WHAT IS QUALITY BY DESIGN?
“You can’t test quality into drug products” has been heard for decades – so what’s new?
- It’s a culture – incorporates quality principles as well as strong compliance function,
- Incorporates risk assessment and management,
- Refocuses attention and resources on what’s important to the customer, i.e., the patients, health professionals, payors and distribution chain,
- Systematic approach to development,
- Begins with predefined objectives,
- Emphasizes product and process understanding and process control,
- Based on sound science and quality risk management.

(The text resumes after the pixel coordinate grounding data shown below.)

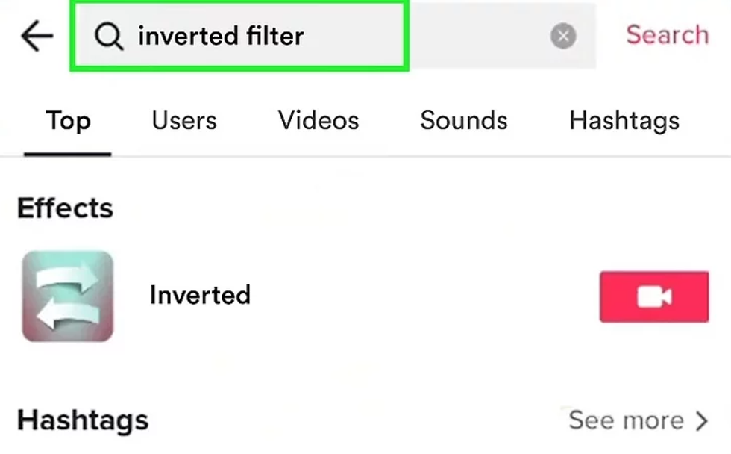The image size is (731, 454).
Task: Expand hashtags with the chevron arrow
Action: coord(701,421)

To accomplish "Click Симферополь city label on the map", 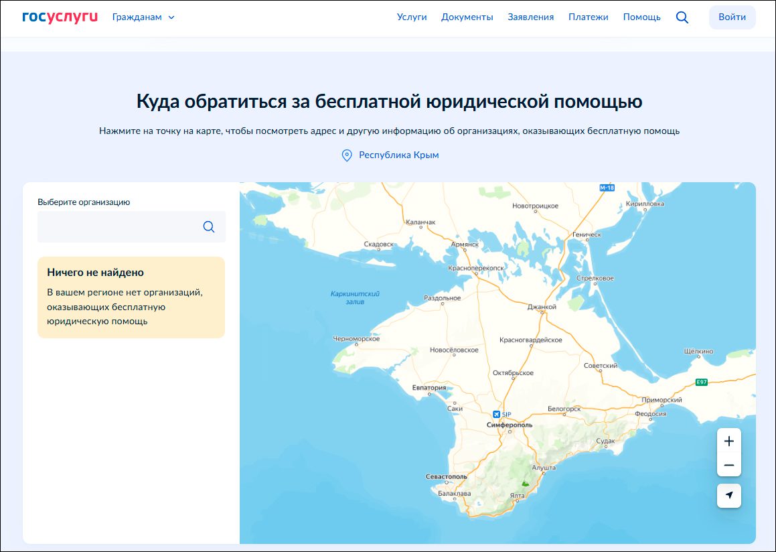I will click(x=509, y=425).
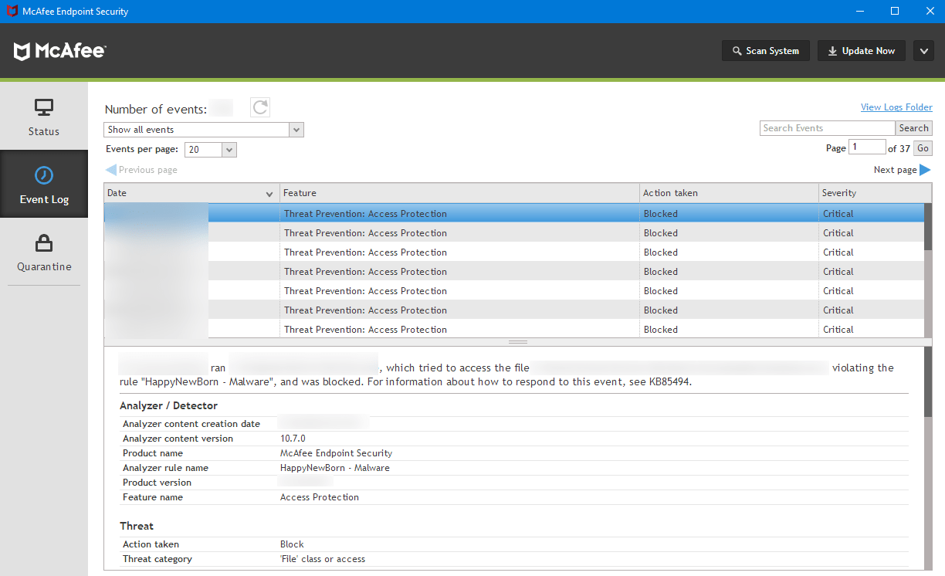945x576 pixels.
Task: Click the Update Now download icon
Action: tap(832, 50)
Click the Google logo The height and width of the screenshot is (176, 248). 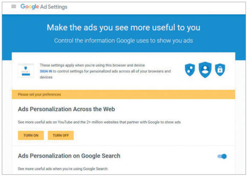coord(30,7)
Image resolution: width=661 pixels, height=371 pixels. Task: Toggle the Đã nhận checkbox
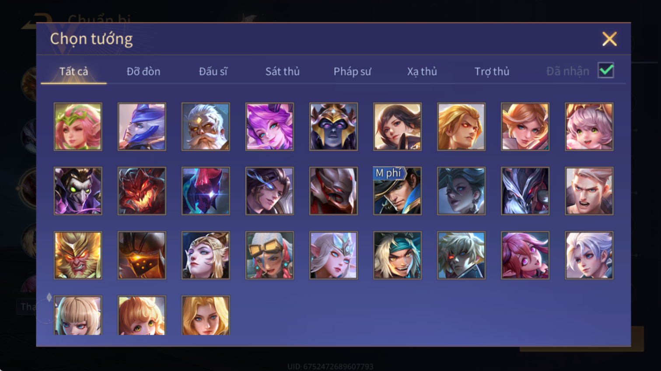click(606, 70)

- Continuous improvement is a hallmark of quality by design
ICH Q8 Pharmaceutical Development focuses on the content of the Module 3.2.P.2 of the Common Technical Document (CTD) and promotes the concept of QbD. It supports knowledge gained through the lifecycle of a product and using scientific approaches and quality risk management principles. Within the scope of Q8 Pharmaceutical Development, an important step in the QbD approach to the development of drug products requires a distinction between critical and non-critical product attributes and process parameters. Additionally, the quality target product profile (QTTP) is defined as a summary of the quality characteristics or attributes of a product that ideally will be achieved and is related to quality, safety and efficacy, considering e.g., the route of administration, dosage form, bioavailability, strength, and stability.
ICH Q9 Quality Risk Management defines risk and offers a systematic approach to quality risk management via describing how to conduct risk assessments and to manage the risks defined providing guidance on the principles and some of the tools of quality risk management. It can be a guide as a resource document that is independent of, yet supporting, other ICH Quality documents and complementing existing quality practices, requirements, standards, and guidelines within the pharmaceutical industry and regulatory framework.

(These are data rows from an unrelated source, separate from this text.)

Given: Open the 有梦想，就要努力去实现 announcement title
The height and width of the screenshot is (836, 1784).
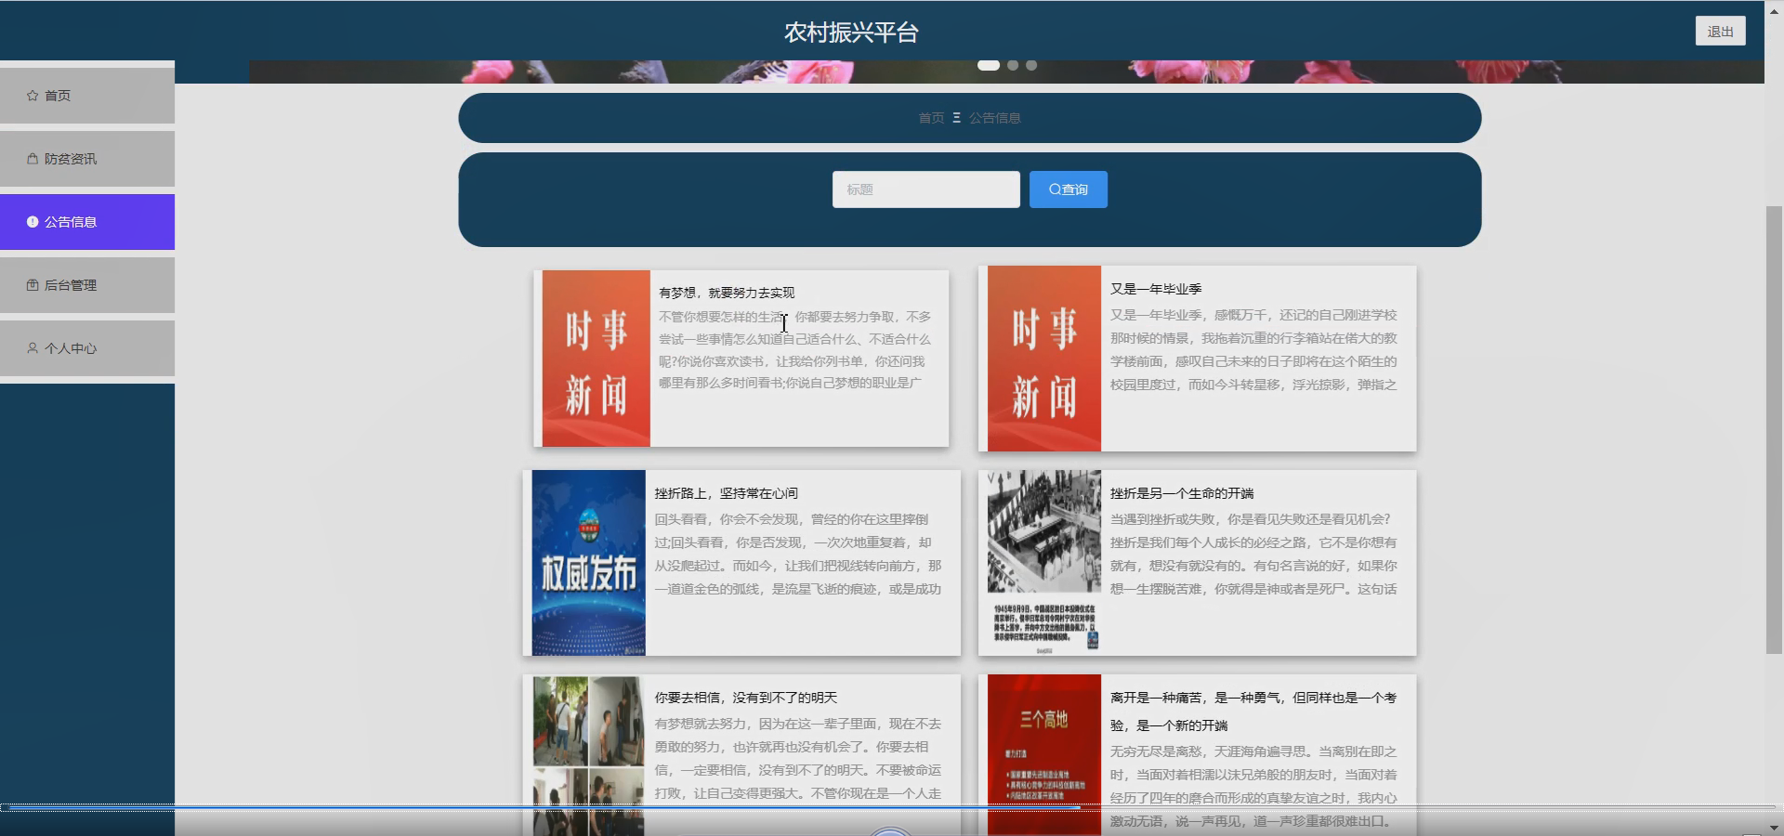Looking at the screenshot, I should point(727,293).
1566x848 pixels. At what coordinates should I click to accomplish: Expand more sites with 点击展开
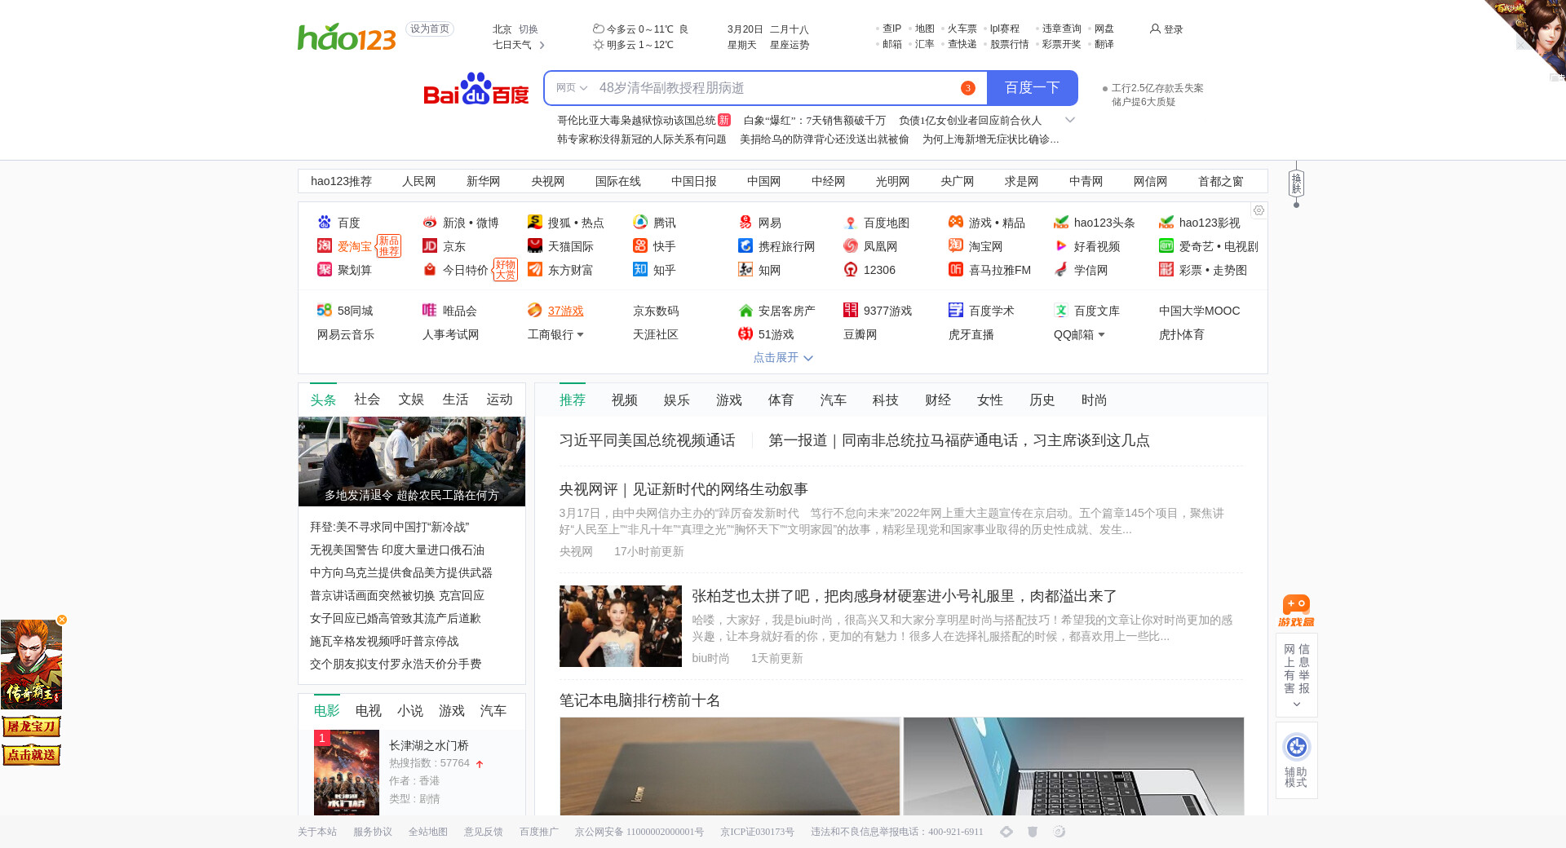[782, 358]
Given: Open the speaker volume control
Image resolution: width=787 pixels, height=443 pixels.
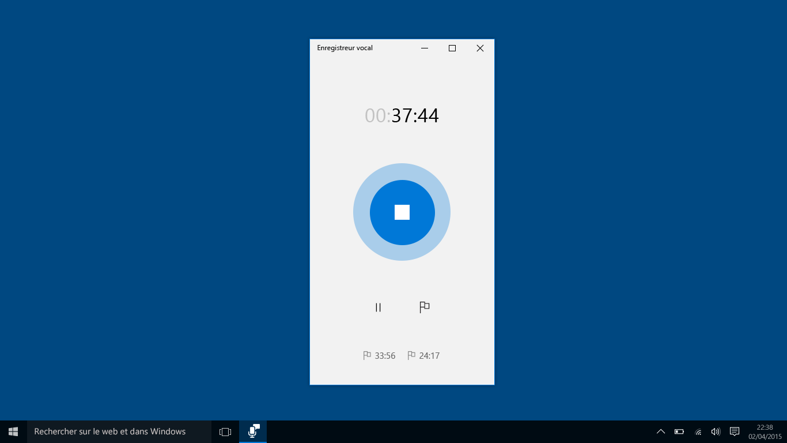Looking at the screenshot, I should (x=715, y=431).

The ICH guideline Q10 describes a model for an effective pharmaceutical quality system that is based on International Standards Organization (ISO) quality concepts, includes applicable GMP regulations and complements ICH Q8 and ICH Q9, and is applicable for a lifecycle of a product. This guideline focuses on regulating the quality management systems of drug manufacturers; whereby any changes to manufacturing processes would be managed by appropriate change control procedures have been developed.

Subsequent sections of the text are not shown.